Sampai di tempat acara tepat ketika adzan Maghrib berkumandang. Usai melaksanakan kewajiban tiga rakaat di musala kecil di rumah mewah itu, keluarga Hasby disambut hangat oleh keluarga Hadiwidjaya.
Undangan lain sudah banyak yang berdatangan. Memenuhi ruang tamu dan teras samping yang kini telah berubah menjadi tempat acara yang indah dan megah. Beberapa buket bunga hidup terpajang di beberapa titik ruangan. Menambah segar suasana yang bernuansa hijau dan putih itu.
Sepuluh menit lagi acara di mulai. Namun, tak satu pun dua dari sahabatnya kelihatan batang hidungnya. Akhirnya Aileen menelepon kembali untuk mengingatkan. Namun beberapa kali melakukan panggilan, panggilanya tidak terangkat.
“Ck. Kemana mereka?” Gadis yang mengenakan celana bahan warna hitam dipadu dengan pashmina warna abu-abu muda ini masih mematut diri di depan kaca besar di kamarnya yang luas. Lalumenyempurnakan riasan wajahnya dengan lipstik warna nude kesukaannya.

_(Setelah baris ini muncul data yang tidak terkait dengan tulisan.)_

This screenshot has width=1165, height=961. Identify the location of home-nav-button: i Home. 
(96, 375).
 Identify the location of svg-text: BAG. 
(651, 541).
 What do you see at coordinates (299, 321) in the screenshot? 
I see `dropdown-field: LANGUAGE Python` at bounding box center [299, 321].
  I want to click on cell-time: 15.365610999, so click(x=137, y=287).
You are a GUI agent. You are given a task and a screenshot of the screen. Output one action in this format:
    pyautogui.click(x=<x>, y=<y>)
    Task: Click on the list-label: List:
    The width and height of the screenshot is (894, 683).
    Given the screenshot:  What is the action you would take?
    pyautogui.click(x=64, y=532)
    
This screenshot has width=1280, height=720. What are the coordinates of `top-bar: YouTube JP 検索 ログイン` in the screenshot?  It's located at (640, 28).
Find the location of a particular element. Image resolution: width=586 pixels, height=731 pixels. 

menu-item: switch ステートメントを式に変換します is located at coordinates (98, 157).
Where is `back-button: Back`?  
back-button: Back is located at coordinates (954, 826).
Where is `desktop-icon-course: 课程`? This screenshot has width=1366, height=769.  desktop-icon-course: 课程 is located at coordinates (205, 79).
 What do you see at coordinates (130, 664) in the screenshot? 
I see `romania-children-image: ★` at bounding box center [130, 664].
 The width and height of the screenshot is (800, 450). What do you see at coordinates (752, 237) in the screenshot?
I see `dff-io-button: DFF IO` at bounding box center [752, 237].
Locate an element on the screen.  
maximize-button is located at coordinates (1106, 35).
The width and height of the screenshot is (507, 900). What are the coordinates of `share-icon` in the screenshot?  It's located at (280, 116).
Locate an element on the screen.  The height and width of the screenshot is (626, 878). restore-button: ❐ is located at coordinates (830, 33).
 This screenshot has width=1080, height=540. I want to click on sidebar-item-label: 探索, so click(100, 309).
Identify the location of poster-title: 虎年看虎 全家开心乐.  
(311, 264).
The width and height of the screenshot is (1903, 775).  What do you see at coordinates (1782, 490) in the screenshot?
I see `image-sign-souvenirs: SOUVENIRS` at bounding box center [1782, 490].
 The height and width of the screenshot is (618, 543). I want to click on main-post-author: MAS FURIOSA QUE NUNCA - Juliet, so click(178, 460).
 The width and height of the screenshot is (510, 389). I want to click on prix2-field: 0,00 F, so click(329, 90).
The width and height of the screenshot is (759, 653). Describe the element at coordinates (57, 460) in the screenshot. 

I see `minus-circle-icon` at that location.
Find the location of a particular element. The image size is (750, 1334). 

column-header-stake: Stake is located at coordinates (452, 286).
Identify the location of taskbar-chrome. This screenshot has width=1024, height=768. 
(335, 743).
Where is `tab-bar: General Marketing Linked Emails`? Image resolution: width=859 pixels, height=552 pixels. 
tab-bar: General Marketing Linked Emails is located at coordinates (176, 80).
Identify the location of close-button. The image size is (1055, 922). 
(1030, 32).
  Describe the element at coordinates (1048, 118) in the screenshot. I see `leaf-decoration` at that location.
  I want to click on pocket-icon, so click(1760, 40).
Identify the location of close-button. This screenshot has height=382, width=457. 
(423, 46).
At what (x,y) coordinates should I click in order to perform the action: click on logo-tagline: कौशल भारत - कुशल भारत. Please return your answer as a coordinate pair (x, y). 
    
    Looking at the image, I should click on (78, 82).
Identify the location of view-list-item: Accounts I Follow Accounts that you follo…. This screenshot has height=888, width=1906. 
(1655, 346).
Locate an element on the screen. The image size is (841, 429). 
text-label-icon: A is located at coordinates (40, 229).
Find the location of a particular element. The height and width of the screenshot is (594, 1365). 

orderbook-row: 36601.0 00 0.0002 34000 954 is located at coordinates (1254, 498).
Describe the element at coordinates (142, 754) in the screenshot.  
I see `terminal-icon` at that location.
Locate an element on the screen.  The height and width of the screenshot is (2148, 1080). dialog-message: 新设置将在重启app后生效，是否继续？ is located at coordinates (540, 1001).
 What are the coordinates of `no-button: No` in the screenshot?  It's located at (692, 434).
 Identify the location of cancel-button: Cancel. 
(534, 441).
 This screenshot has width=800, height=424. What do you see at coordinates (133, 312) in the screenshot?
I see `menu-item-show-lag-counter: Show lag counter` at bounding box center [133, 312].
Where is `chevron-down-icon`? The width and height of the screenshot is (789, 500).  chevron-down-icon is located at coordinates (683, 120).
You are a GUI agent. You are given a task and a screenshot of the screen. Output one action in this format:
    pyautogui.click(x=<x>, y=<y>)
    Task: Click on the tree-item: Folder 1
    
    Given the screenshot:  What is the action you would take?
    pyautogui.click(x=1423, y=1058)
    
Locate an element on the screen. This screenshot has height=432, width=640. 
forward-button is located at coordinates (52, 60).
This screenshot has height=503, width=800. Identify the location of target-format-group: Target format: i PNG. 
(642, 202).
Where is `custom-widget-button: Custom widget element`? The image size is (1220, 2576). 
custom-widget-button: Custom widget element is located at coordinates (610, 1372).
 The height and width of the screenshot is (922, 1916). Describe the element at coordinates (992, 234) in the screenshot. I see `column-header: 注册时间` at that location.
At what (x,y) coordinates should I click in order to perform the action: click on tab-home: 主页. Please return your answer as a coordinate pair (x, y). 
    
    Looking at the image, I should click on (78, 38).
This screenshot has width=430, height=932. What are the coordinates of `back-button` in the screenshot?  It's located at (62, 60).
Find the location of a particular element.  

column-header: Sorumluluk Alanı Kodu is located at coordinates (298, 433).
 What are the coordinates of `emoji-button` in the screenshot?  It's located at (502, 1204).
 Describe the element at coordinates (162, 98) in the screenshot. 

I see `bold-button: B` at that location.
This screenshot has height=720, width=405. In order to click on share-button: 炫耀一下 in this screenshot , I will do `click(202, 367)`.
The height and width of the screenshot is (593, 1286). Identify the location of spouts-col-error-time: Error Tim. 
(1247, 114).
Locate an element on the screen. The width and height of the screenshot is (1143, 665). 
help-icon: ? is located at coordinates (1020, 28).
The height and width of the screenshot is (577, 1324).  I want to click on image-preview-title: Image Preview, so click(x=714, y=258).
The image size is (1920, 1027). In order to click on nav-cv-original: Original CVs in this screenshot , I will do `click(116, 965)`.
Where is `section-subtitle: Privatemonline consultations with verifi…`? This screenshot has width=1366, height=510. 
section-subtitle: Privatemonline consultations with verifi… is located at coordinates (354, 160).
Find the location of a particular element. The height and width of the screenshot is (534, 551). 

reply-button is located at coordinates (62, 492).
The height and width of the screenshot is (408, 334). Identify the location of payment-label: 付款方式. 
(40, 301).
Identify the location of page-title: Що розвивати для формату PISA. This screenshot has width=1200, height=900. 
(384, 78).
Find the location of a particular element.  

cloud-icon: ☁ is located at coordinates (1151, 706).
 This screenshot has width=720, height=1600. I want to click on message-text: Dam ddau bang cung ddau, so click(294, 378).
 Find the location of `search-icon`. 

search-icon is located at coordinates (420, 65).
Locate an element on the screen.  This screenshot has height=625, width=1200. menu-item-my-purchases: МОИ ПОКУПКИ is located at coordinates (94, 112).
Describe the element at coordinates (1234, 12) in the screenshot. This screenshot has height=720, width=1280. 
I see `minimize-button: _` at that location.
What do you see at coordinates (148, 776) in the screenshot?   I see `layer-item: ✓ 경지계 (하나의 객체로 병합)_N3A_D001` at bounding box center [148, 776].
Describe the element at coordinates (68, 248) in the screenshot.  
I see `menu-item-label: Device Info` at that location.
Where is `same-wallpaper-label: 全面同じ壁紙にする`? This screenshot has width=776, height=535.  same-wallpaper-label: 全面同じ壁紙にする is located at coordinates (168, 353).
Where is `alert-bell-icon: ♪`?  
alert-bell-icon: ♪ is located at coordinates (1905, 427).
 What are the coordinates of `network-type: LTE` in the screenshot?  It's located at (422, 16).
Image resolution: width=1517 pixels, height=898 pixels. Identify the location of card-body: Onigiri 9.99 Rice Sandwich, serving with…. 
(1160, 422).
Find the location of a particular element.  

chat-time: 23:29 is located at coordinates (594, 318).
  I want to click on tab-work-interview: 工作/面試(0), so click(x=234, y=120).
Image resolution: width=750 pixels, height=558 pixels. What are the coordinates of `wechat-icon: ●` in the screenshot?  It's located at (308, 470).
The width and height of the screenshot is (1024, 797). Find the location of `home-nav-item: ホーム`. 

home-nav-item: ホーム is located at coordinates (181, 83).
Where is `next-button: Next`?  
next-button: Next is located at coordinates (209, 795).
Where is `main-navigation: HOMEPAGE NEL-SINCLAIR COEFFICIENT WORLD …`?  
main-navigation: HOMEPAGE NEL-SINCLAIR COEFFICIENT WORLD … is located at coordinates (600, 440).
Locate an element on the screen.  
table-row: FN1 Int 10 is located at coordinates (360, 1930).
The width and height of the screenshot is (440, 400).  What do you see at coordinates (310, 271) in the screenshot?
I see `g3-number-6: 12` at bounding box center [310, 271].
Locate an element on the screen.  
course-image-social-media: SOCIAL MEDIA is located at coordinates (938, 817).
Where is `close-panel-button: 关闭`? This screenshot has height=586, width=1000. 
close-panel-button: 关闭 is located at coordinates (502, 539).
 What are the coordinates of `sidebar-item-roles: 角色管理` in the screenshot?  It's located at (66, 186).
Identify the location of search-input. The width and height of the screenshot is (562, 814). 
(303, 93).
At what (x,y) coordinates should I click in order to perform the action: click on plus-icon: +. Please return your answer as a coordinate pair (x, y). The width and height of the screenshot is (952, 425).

“Sudah, yuk. Acara sudah mau dimulai, tuh.” Suara laki-laki yang sangat dikenalnya itu terdengar seiring langkahnya yang mendekat ke arahnya. Menyejajari dirinya di depan cermin. “Hmm, cantiknya. Beruntung sekali calon suaminya.” Tangannya merangkul bahu adik semata wayangnya. “Paan, sih.” Aileen memukul lengan kakaknya hingga meringis kesakitan. “Cakep juga, tuh, calonmu.”
“Hah, emang dia datang juga?”
“Sekeluarga.” Sontak gadis berkulit putih itu menoleh ke laki-laki di sampingnya. “Serius? Wait, emang Kakak tau?” Yang ditanya hanya mengedikkan bahunya.
Tomy siap menggandeng Aileen ke tempat acara di lantai satu. Gadis yang sebenarnya menahan kantuk akibat jetlack itu berusaha tampil ceria. Aileen dan kakaknya berjalan beriringan menuju tempat papa dan mamanya berada. Setelah itu MC segera memulai acara sesuai rencana.